Structured vs Unstructured Data
Structured data is simply data that is subject to a high degree of organization. This allows the data to assimilate easily into a database and to be searched by simple terms or algorithms. On the other hand, unstructured data is not easily compiled or searched. In layman’s terms, it is data usually handled by humans who typically don’t communicate in a strict database-style format the way a computer would.
It is important to note, that both types of data provide meaningful insight that can facilitate strategic actions. The takeaway is that deriving this insight from unstructured data can be more time consuming for a data analytics team if they do not have the right tools in place.
The 3 V’s of Big Data – Volume, Velocity and Variety
As mentioned above, compiling and analyzing data is by no means a new business trend. It is the unprecedented amount of data that an organization has access to and the ability to breakdown quickly that is new. The term “big data” was coined by Doug Laney in the early 2000s.
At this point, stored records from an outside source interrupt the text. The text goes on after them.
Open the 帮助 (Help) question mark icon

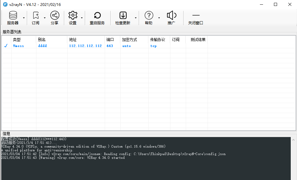pyautogui.click(x=149, y=15)
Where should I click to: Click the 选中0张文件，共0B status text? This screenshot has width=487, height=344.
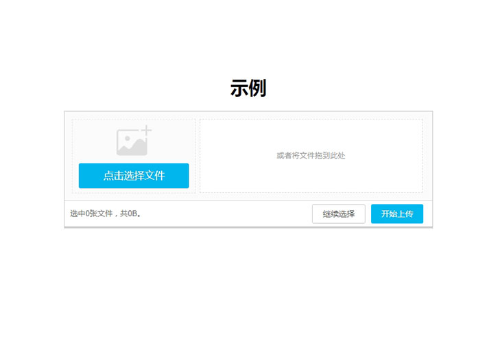(x=106, y=214)
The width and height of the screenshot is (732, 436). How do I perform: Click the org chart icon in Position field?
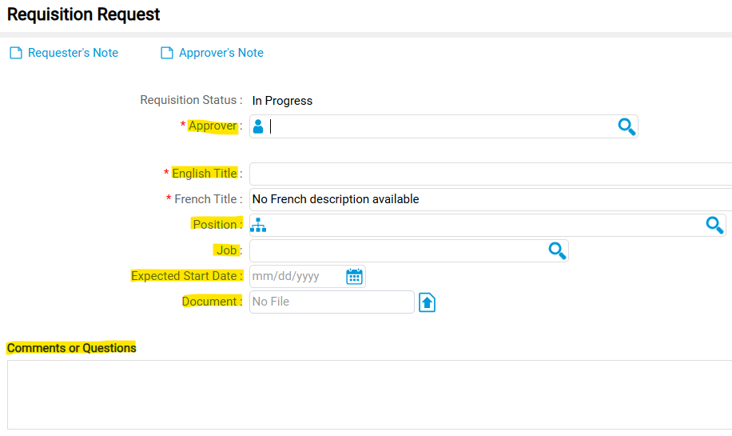(x=258, y=225)
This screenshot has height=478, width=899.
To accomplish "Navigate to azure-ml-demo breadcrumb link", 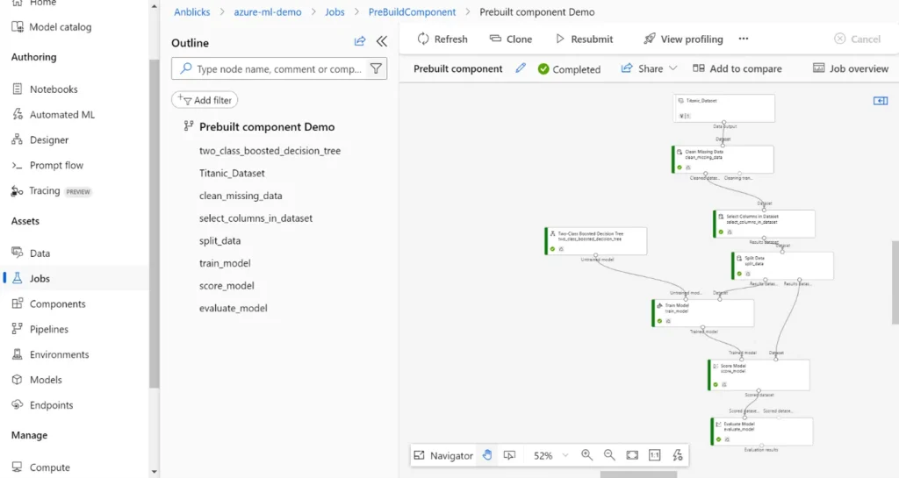I will (267, 12).
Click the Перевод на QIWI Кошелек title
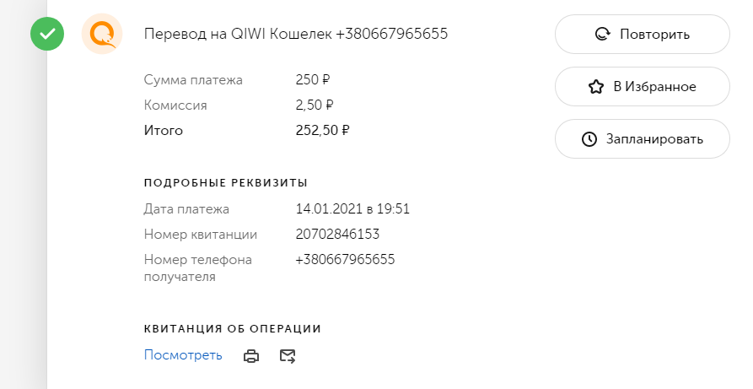The height and width of the screenshot is (389, 753). (296, 35)

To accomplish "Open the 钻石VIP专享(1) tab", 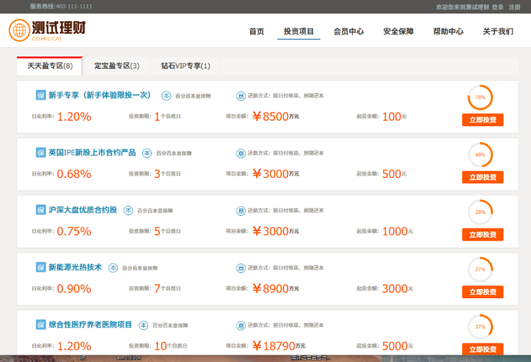I will coord(185,66).
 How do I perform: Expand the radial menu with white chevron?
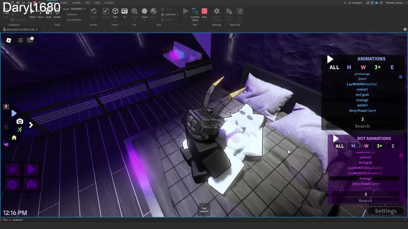[x=31, y=125]
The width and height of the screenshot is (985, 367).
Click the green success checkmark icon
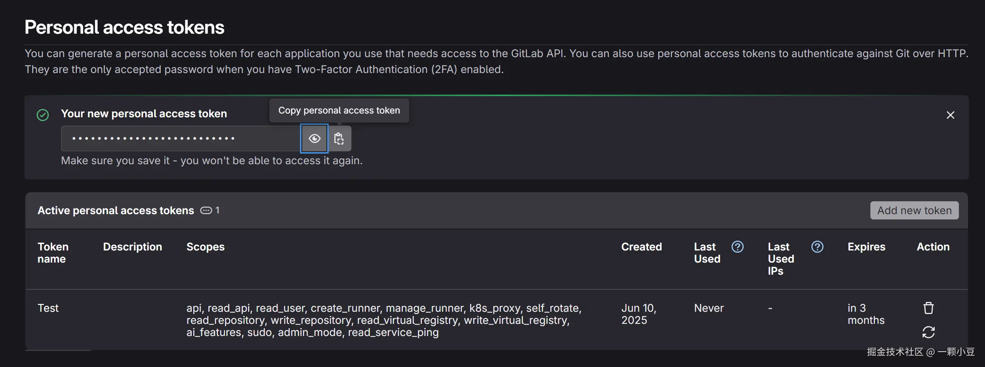(x=43, y=115)
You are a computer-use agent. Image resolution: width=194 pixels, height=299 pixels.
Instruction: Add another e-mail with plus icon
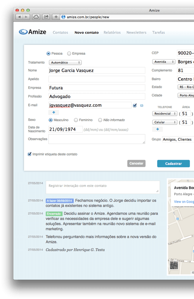(54, 112)

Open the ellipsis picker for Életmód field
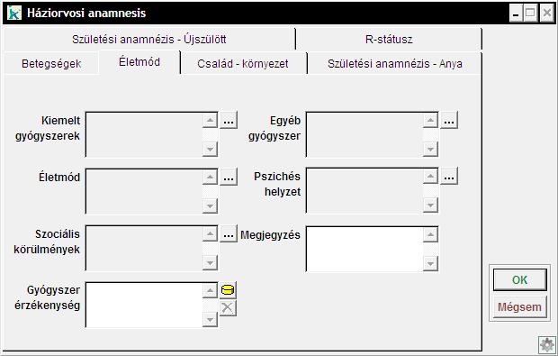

His definition revolves around the three V’s that make big data distinct from data mined in the past.
- Volume = The amount of data organizations have access to is endless and it comes from a wide variety of sources such as CRMs, social media, transaction systems, and more. Additionally, new technologies such as Hadoop or Spark allow for all of this data to be compiled and stored seamlessly on a single system for easy interpretation.
- Velocity = In addition to the overwhelming quantity of data,the rate at which it is entering systems is also unprecedented. Structured and unstructured data are flooding in at groundbreaking speeds and warrant almost real-time analysis.
- Variety = Data is presented in a variety of types such as text, email, numeric data and more. Each type requires unique analysis but they also need to be reviewed as a whole to identify trends.
Which Industries Leverage Big Data?
Big data is present and leveraged in virtually every industry:
It allows government officials to analyze traffic patterns and invest funds in the infrastructural improvements that will have the greatest impact. It allows educators to track students’ progress and intervene at an earlier stage in order to keep their learning on track. Health care providers can analyze patients’ entire health journey to uncover trends that can improve the quality of life for others.